After the sentencing, Kristin and her aunt Claudia dodged reporters and hustled across the street, to the office of Kristin’s lawyer. A family friend, Judy, was there, waiting to hear the news. Judy recalled that she saw only Claudia come in: “I said, ‘Where’s Kristin?’ And Claudia said, ‘She’s in the bathroom vomiting. She’s so upset.’ ” Judy ran in, opened the stall door, and held her. “And I remember Kristin saying, ‘He’s going to kill himself!’ ”
Judy tried to assure Kristin that that would not happen. “As soon as you see Kip, you need to say you cannot lose another member of your family,” Judy told her. “He needs to be here for you.”
Kristin moved to the Portland area and took on two jobs: as a bilingual teacher’s assistant and as a member of the Portland Trail Blazers’ stunt team. Once or twice a week, she made the thirty-minute drive to visit her brother at MacLaren, in Woodburn, Oregon. He was now on an antipsychotic, but the doctors were still figuring out the right dosage, and sometimes when she visited he would fall asleep. “He needed guidance, he needed taking care of, he needed advice, he needed a lot of parenting,” she recalled. For his eighteenth birthday, she brought him a cake decorated with his favorite candy: gummy bears. When he graduated from high school, she went to MacLaren for the ceremony, and she was there when he graduated from college, too. (He got a B.A. from the University of Illinois via correspondence courses.)
Sack, the psychiatrist who testified at the sentencing hearing, treated Kip weekly at MacLaren. “He was absolutely normal once the medication took the voices away,” Sack told me. “During all that time, you couldn’t find a nicer kid.” A psychologist who treated Kip at MacLaren wrote in a memo, “He is a very bright, witty, kind man who other youth look up to.”

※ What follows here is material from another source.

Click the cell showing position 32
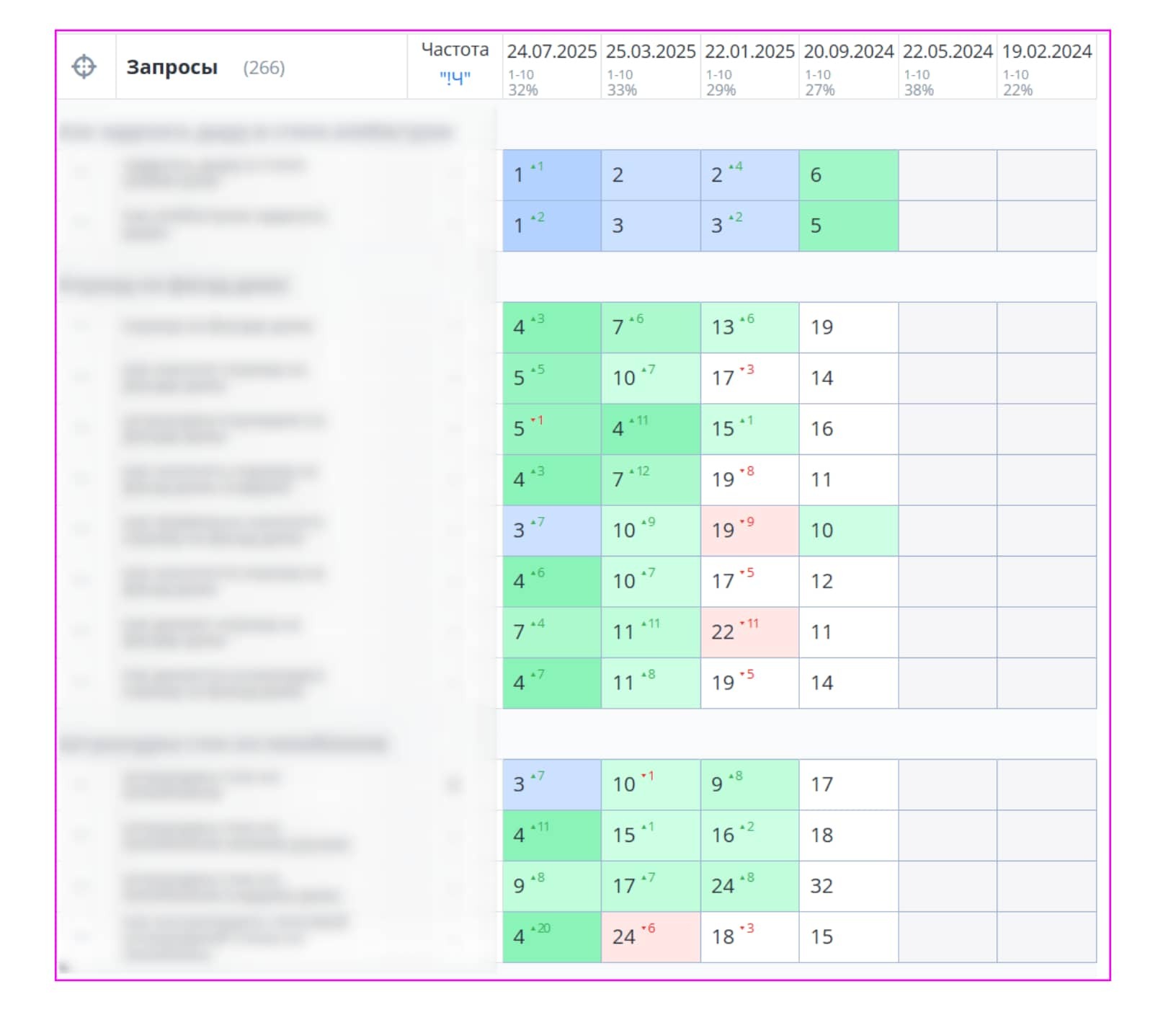The image size is (1176, 1015). pyautogui.click(x=848, y=886)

In 2007, when Kip was about to turn twenty-five, he was transferred into the adult prison system, and ever since he has been confined at the Oregon State Correctional Institution, a medium-security prison in Salem. The siblings’ relationship has changed significantly over the years. After Kip entered the state prison, “there was a kind of transition period where I would notice myself saying to people, ‘You know, he just doesn’t need me in that way anymore,’ ” Kristin said. “And so the relationship shifted from big sister–little brother to just siblings—much more equal, learning from each other.”
Kristin married at the age of twenty-six, divorced at thirty-six, and now, at forty-six, is a single mother with two children. When a wildfire broke out near Kip’s prison, in the fall of 2020, she was terrified that something might happen to him, and she asked him to call her every day. The habit continued, and today she describes her brother as her “best friend.” She told me that sometimes after she goes to see him she feels even better than when she walks out of her therapist’s office. “He just has this insight and wisdom,” she said. “And he knows me so well. He knows how to comfort me.”

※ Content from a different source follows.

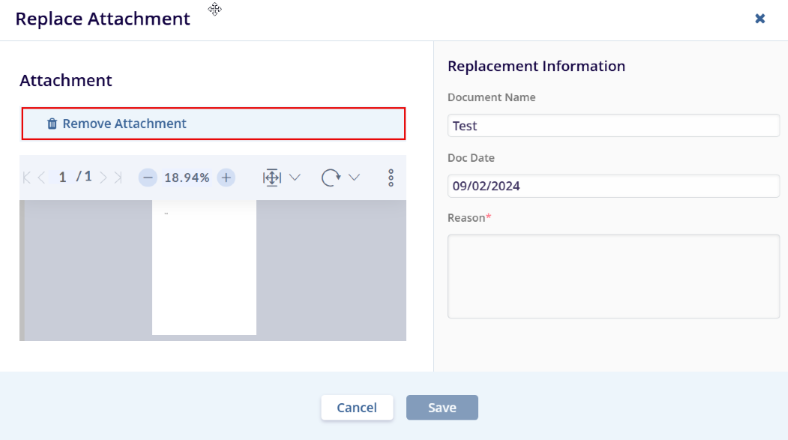Rotate the document clockwise
This screenshot has width=788, height=440.
[x=331, y=177]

She has tried hard over the years to forge an existence outside her identity as Kip Kinkel’s sister, but being related to Kip has complicated her life in ways she could not have imagined. She told me that the topic of Kip had come up with two men she’d dated in recent years. One figured out who her brother was after reading something online. “He freaked out,” she said. With the other, she tried to bring up the subject—“I have to tell you something”—but he interrupted her. “He just said, ‘I know,’ and he hugged me,” she recalled. That relationship, however, did not last.